Status
- www.everlab.org
- Running: evgsicsstg.sics.se
TODO
- Make openafs rpms part of the standard install package
- Fix cache setup for openafs (/etc/openafs/cacheinfo and /etc/init.d/afs)
- Create code to automatically mount /afs in each slice via mount --bind
Steps to Make EverLab work
- TAU
- Done - Trial installation at TAU (B10)
- Done - Get TAU servers moved to outside of firewall
- Test AFS as a distributed filesystem under PlanetLab
- Done - Build and install on FC4_4.
- Done - Use mount --bind to put /afs on each slice
- Done - Install Server on SICS storage node (18/12/05, node ready)
- Done - test client on planet9
- Add to root distribution
- Implement PXE Boot for Clusters
- Done - Build initrd
- Done - Trial installation on evgsics13
- FIXED - Cannot write to /tmp (its r/o because its from the initrd. ) Need to add "rw" the end of the INITRD field of the PXE Boot config file
- Tested on local machine (complex-1). It works correctly if you use dhcp to find the network.
- Done - Document process for use everywhere
- Done - Implement CPU quotas
- Done - Send mail to devel@planet-lab.org,
Use the variable general_prop_share, which can also be called nm_cpu_share. "It lets you assign a weight to each slice, which is then used to assign CPU cycles in a weighted fair queue scheduler i.e., slices get CPU in proportion to their weight divided by the total active weights."

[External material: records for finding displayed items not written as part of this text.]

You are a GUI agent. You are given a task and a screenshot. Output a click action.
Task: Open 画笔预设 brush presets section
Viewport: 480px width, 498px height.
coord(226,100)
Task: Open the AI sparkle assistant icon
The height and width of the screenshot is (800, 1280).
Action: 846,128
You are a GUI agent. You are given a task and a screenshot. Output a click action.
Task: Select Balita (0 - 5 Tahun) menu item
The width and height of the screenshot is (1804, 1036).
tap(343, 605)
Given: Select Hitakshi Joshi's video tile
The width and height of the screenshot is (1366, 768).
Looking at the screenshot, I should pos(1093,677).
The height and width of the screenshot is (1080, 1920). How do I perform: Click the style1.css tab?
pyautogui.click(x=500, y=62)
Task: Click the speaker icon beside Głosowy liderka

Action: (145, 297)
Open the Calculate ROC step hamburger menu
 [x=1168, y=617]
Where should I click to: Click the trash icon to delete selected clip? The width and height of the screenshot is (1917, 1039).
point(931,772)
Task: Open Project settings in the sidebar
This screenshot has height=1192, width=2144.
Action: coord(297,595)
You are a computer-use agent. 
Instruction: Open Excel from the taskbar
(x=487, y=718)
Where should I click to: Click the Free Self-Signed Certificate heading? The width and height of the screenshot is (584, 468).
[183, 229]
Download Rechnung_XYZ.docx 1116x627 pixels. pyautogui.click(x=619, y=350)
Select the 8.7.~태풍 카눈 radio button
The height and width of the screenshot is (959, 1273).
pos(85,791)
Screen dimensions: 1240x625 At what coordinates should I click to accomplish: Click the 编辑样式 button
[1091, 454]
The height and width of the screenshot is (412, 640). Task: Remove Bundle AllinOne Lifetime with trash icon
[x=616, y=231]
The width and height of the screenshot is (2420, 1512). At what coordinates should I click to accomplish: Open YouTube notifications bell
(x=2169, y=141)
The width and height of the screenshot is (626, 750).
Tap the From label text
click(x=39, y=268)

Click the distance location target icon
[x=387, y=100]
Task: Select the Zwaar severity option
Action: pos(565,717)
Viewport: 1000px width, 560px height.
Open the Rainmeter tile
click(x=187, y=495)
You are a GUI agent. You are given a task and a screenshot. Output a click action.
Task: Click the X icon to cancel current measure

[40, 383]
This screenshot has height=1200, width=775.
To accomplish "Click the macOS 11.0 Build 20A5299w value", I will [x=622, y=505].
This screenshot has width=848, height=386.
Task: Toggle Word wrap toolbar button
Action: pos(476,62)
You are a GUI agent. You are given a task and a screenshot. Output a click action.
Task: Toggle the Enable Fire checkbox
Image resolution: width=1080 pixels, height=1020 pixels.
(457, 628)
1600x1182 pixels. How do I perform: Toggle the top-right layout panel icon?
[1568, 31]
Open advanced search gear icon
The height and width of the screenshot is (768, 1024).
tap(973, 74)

- Done - Move Server to CS machine room
- We will use complex-1 (2CPU Athalon 1.7Ghz) as everlab. The current everlab will be used as a backup
- Done - Clean up complex-1
- Done - Move to Internet and reload as FC4 everlab
- Done - Debug the Ping of Death
- The file /usr/local/planetlab/bin/pl-reboot which is called by plc_www/db/control/index.php is missing.
- Checkout plc_scripts. It needs lots of tweaking for location and for passwords. Must write /usr/local/planetlab/bin/pl_poddoit by hand as a wrapper for rebooot.py.
- Done - Implement Ganglia on EverLab nodes (in root partition?)
- Put the ganglia-gmond-3.0.2-1.i386.rpm in /var/www/html/install-rpms/planetlab-v3
- Run yum-arch in that directory
- Edit the yumgroups.xml file in that directory and add a line that says
'\ganglia-gmond\'
within the PlanetLab group.
- Create a gmond.conf file and put it /var/www/html/PlanetLabConf. Make each gmond deaf and have it send a udp result to the ganglia server.
- Add the gmond.conf file to planetlab configuration files via the web interface. Have the update command be '/etc/rc.d/init.d/gmond restart'
- Install gmond on your server and have it listen to the port listed in the client configuration
- Check by telenting to the server at port 8649
- How to remotely power-down/up the blades
- Test Condor as a workload management system in a PlanetLab Slice
- PlanetLab Central is working on this for a March deliverable.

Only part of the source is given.